We women continue to lack equity in politics holding 20% or less of seats in Congress [pdf]. When we do get elected to office, we can't even say the word “vagina” while discussing reproductive policy in one state house without being ejected.
We lack equity in business' upper management, in spite of the fact that more than 50% of college students each year are female, and more women support families as heads of household.
Our culture expects to see we women as taking less space due to our under-representation in film and TV roles. We women are too infrequently behind the camera as well.
The science and technology that impacts our lives is too rarely designed and made by women; our research is commonly ignored.
Given these existing conditions at a minimum, it’s no wonder at all why we seek a particular genre of literature when we’re not working. We simply want to be entertained — Calgon, take us away! In this respect, the impetus and outcome are little different than the urge to watch sports, and business journalists aren’t criticizing anyone’s enjoyment of that relatively empty pursuit.
As bestselling romance author Susan Elizabeth Phillips put it, "Romance books are the only books you can read where the woman always wins, and that's very powerful to women," a point hard to argue with after a long day slogging it out for 77 cents to every man's dollar in wages.
It might be that the male-borne criticism takes unconscious issue with another less obvious attribute in romance literature:
“Romances are, in fact, subversive literature: They encourage women to be dissatisfied with inequality, and to set higher expectations for themselves, and they show them ways to achieve those expectations, largely by taming men and, in a way, usurping their power. Romances are arguably the only art form of any kind that portrays women as equal partners with men.” (Source: Dave Pollard, How to Save the World)

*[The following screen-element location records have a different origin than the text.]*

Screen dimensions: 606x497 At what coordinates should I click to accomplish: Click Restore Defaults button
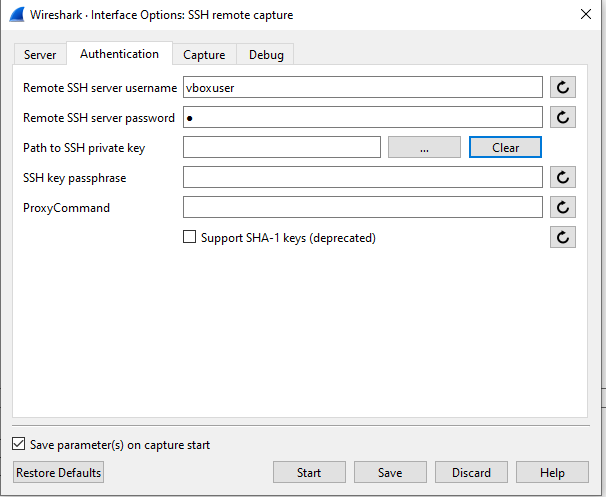58,472
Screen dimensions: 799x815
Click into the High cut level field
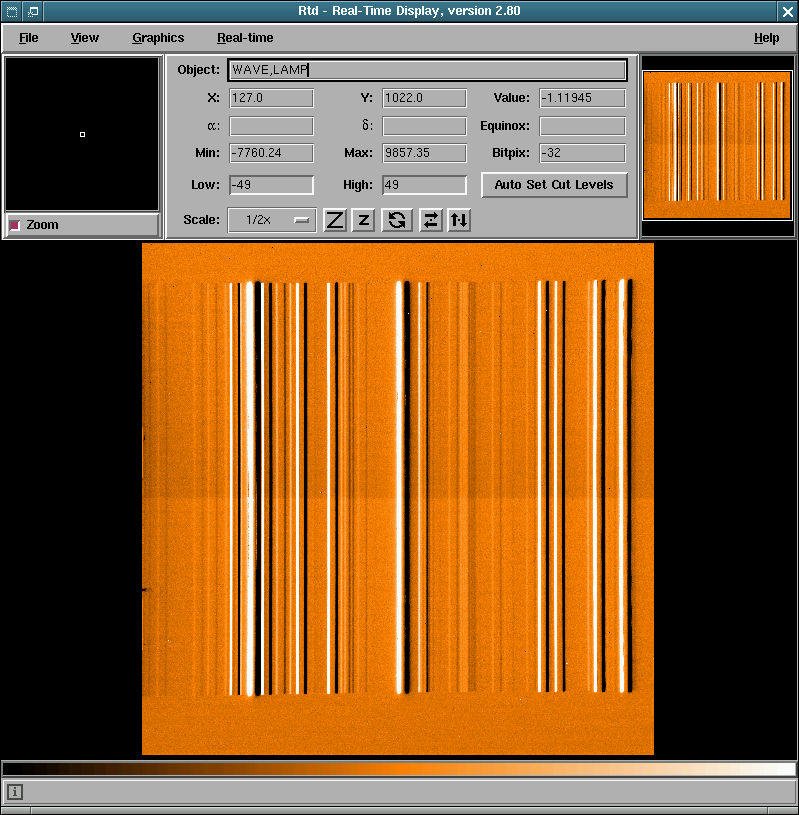[x=424, y=185]
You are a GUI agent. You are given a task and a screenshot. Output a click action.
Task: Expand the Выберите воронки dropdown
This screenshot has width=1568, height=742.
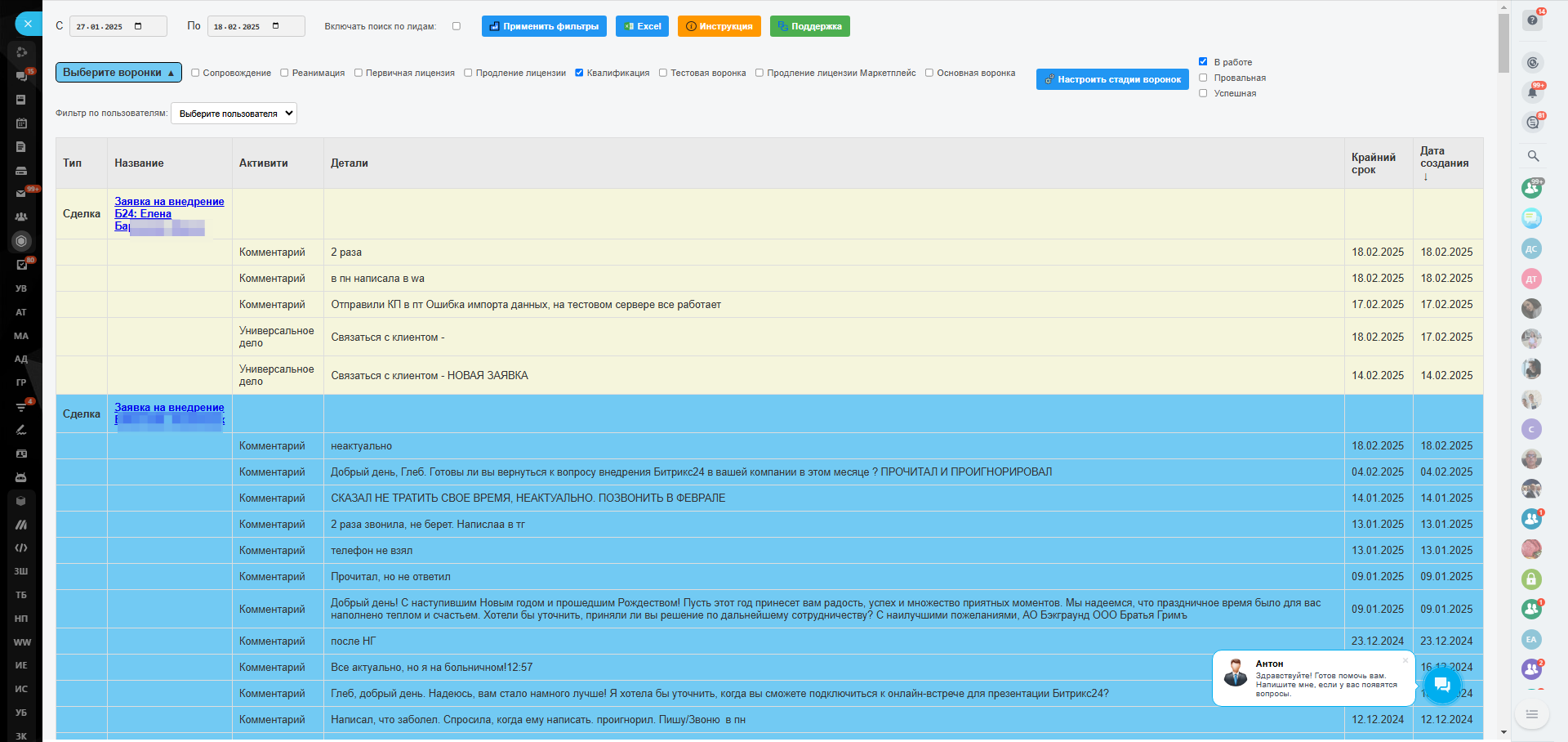point(118,73)
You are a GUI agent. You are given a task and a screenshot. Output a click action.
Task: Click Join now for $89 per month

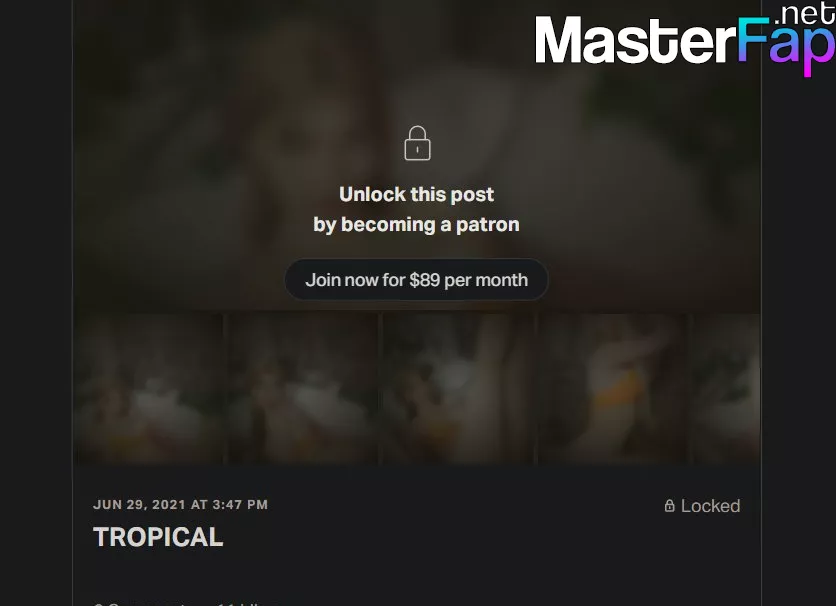tap(416, 280)
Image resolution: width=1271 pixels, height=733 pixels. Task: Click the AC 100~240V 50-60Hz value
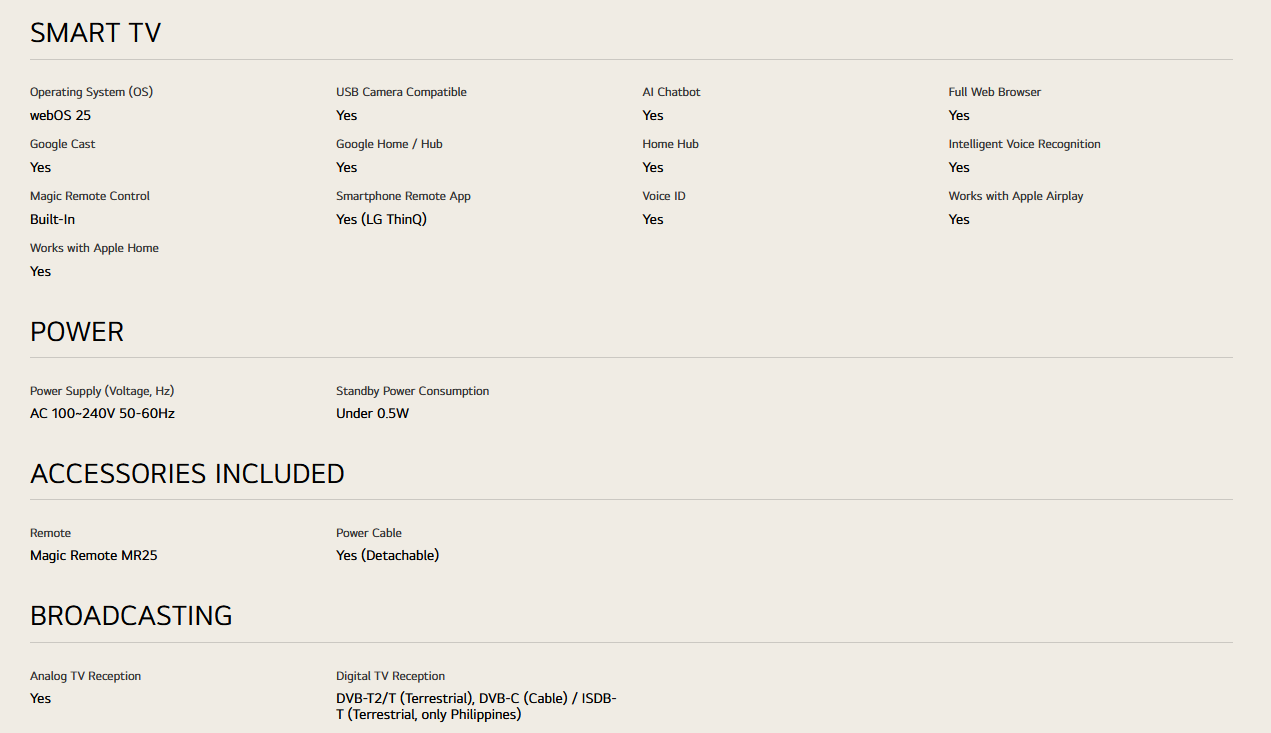(102, 413)
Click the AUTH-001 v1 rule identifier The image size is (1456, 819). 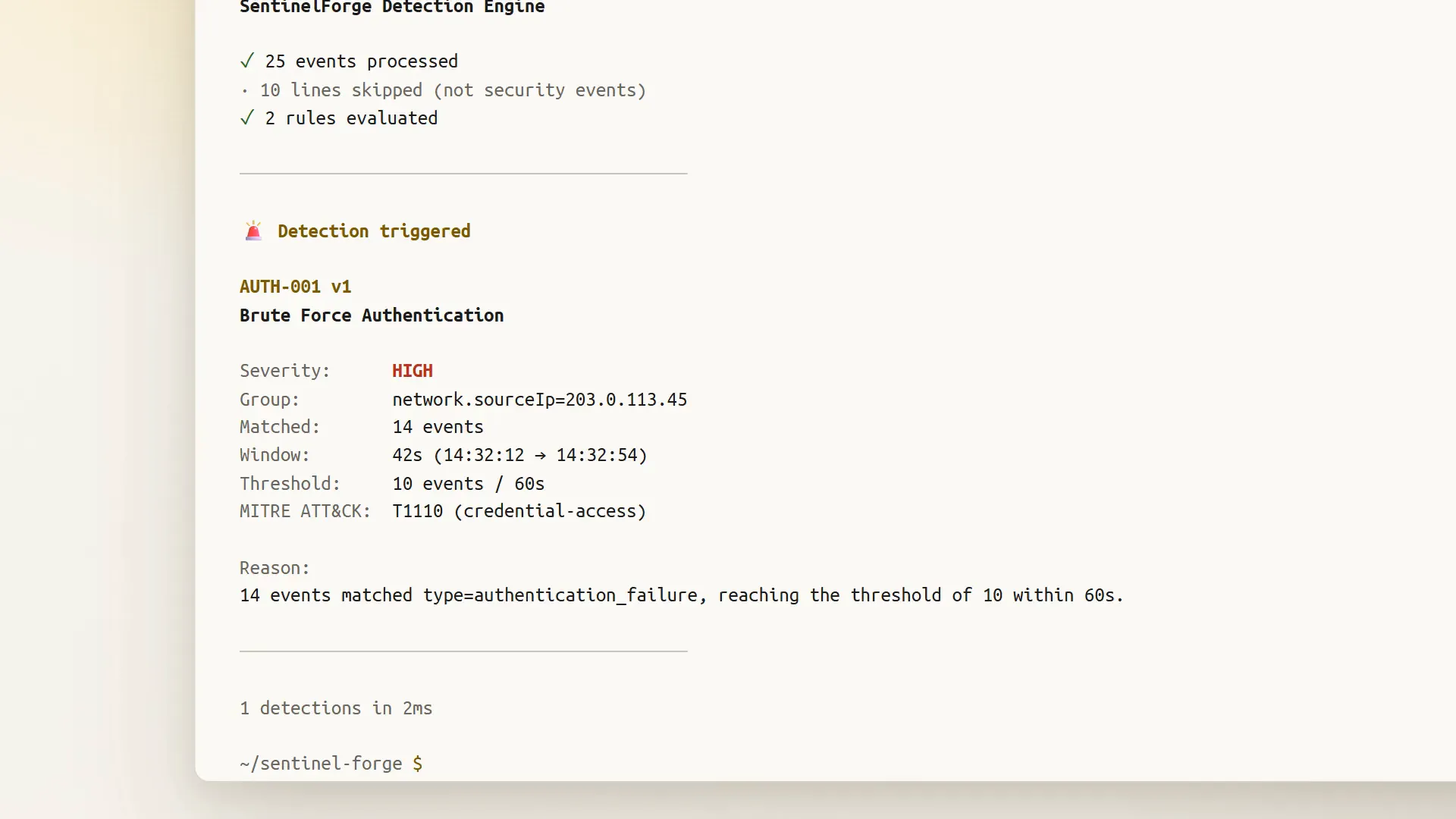296,287
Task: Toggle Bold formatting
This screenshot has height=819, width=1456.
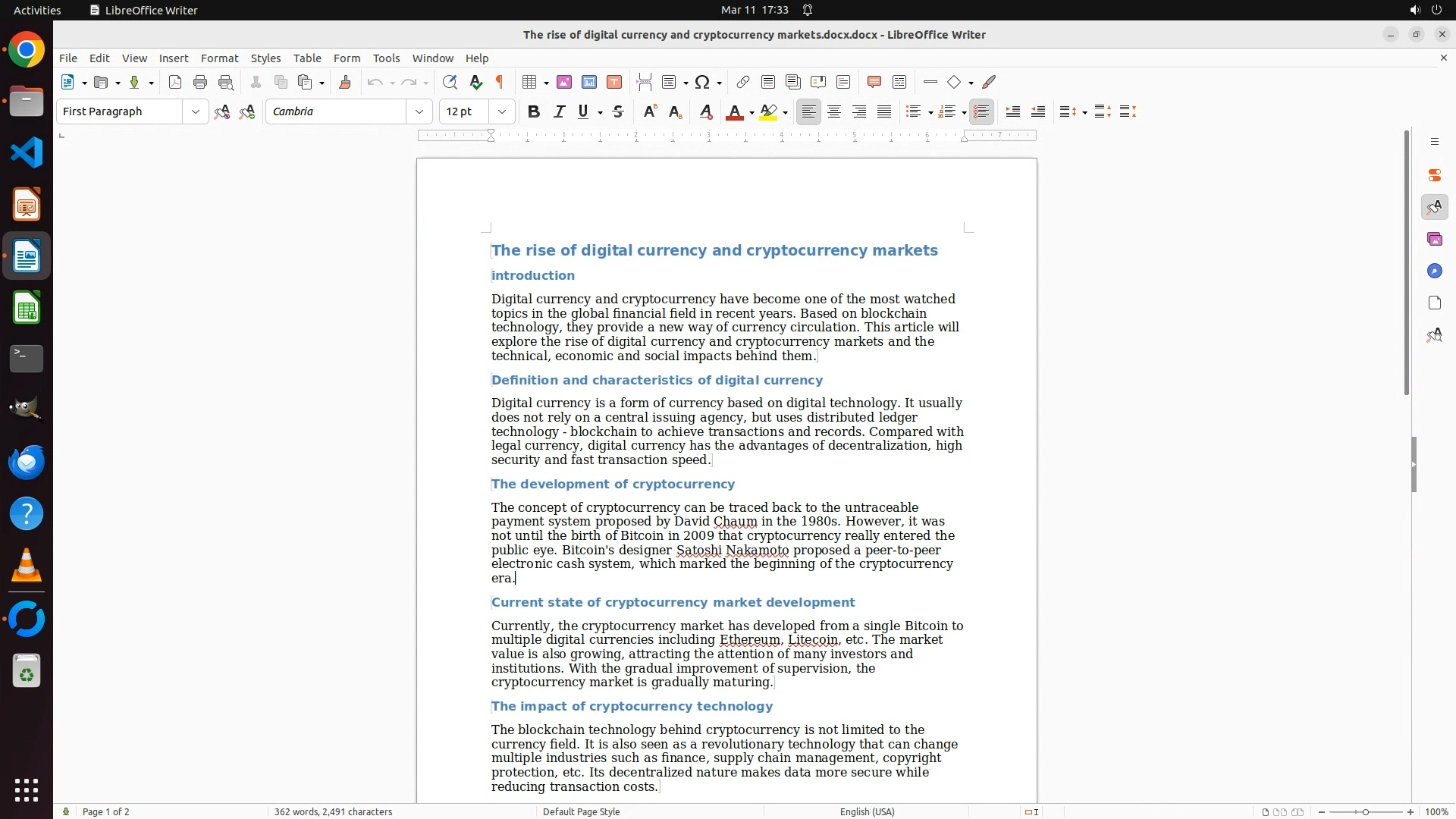Action: 534,111
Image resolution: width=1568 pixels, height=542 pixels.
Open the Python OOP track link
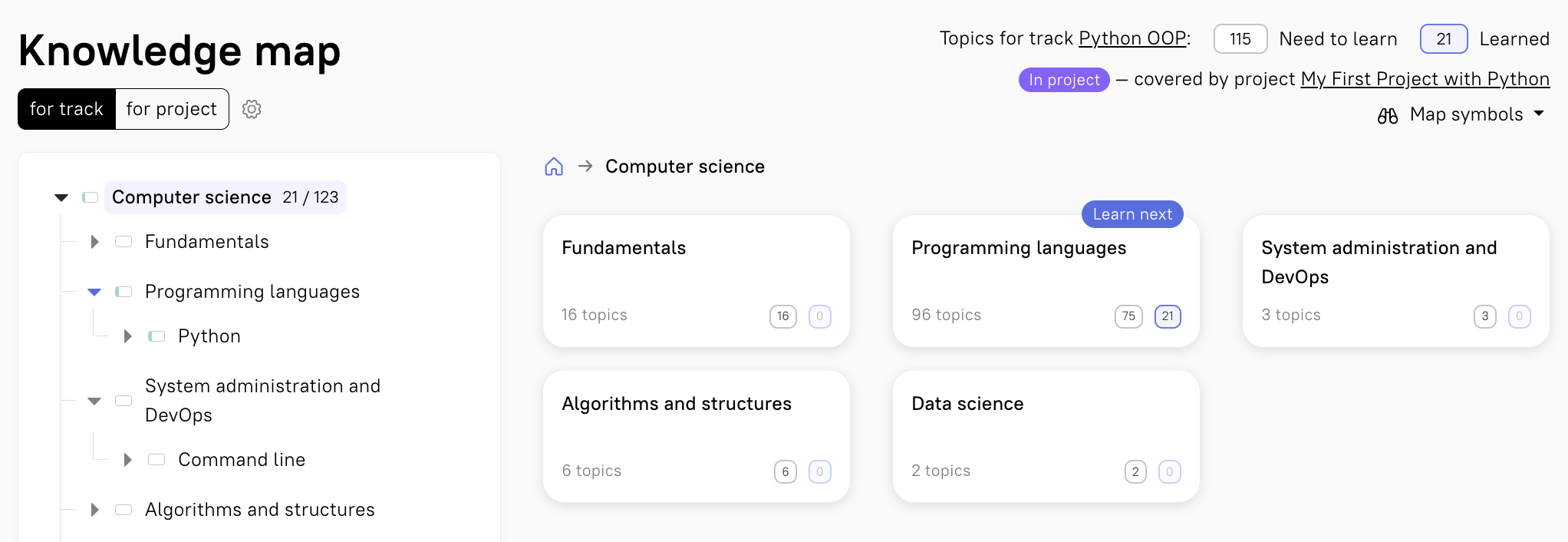(1132, 38)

We can’t have 51% of the population seeking out literature that undermines the male-dominated status quo, now, can we?
Let’s recap: Some guy with a 20-plus year career in business journalism got paid to write an evergreen opinion piece to fill out a thin holiday schedule. He questioned women's satisfaction with their liberation, based on his ability to invade some unsuspecting woman's personal space to determine what she was reading.
To him I say this: Take a number and get in line behind all the other absurd inequities women have to put up with every damned day, buddy — then fuck off and stay out of our books.
Count yourself lucky we’re reading and not overthrowing your world and its comfortable illusions.